There’s a party game called twenty questions. One person goes out of the room, and the people in the room then discuss among themselves and choose an object in the room. Then the person is recalled, and he asks the people in the room up to twenty questions – classically, of the kind : is it bigger than a breadbox – in order to guess the object. John Wheeler, the physicist, spun off another game that he claimed was closer to the quantum world, or what at least it meant to investigate the quantum world. The structure of sending a person outside of the room remains constant. What this person doesn’t know, however, is that in this version of the game, all the people in the room pick their objects and don’t speak to each other. When the questioner is called in and asks the questions – for instance, is it bigger than a breadbox – the person who answers changes the object, in as much as his reply makes the other people in the room silently repick their object. So say x has chosen a matchbox and y has chosen a sofa, if the questioner asks x if it is bigger than a breadbox (to which x says no), then y has to quickly chose some other object (which may be the matchbox or may be a match, etc) in order to remain consistent with the line of questioning.

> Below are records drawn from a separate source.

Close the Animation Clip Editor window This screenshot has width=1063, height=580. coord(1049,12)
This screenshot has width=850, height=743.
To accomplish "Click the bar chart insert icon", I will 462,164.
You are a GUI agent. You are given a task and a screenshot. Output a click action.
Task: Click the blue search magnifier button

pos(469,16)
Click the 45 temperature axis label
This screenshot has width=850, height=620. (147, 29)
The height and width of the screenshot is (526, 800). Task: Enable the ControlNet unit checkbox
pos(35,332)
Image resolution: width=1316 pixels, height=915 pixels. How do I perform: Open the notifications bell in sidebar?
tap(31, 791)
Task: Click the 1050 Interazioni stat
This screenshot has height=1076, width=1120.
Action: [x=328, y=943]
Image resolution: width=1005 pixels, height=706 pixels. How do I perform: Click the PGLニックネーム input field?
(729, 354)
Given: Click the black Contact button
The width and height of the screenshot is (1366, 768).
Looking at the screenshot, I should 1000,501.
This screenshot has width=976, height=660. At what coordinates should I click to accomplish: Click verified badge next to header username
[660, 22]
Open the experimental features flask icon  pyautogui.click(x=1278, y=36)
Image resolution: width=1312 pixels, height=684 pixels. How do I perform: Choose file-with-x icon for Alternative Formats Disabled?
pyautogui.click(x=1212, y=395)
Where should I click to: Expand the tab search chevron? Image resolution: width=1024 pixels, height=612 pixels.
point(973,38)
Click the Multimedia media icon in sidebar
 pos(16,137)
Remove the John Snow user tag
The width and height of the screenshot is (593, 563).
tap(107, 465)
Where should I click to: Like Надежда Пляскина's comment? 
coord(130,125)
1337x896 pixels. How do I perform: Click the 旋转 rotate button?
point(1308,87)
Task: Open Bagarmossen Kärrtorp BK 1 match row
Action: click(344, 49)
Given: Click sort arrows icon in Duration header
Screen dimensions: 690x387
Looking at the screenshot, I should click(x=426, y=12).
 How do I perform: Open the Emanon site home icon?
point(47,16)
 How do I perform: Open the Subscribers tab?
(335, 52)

To my mind, conventional wisdom in the 20th century in America was largely concerned with the orthodox 20 questions game. In this game, identities of race or gender or class were agreed upon tacitly by everyone – or so the conventional wise men, the press guys, the politicos, the influential sociologists and economists, claimed. But we have reached a point that the recent election has made clearer. All the time, we have been playing negative 20 questions. Our assumption, for instance, that women identify with women, is an orthodox 20 questions truth, which is shattered in a negative 20 questions world.  
However, the counter-cultural narrative in America has long been one in which it is obvious that we are a negative 20 questions nation. The most interesting liberals – people like Ralph Ellison or John Kenneth Galbraith or Rachel Carson – saw this clearly. So, in fact, did certain rightwingers, even as they held to a creed that said that the negative 20 question world was the world turned upside down, one without a natural order. The rightwing text par excellence, here, was Eliot’s The Wasteland.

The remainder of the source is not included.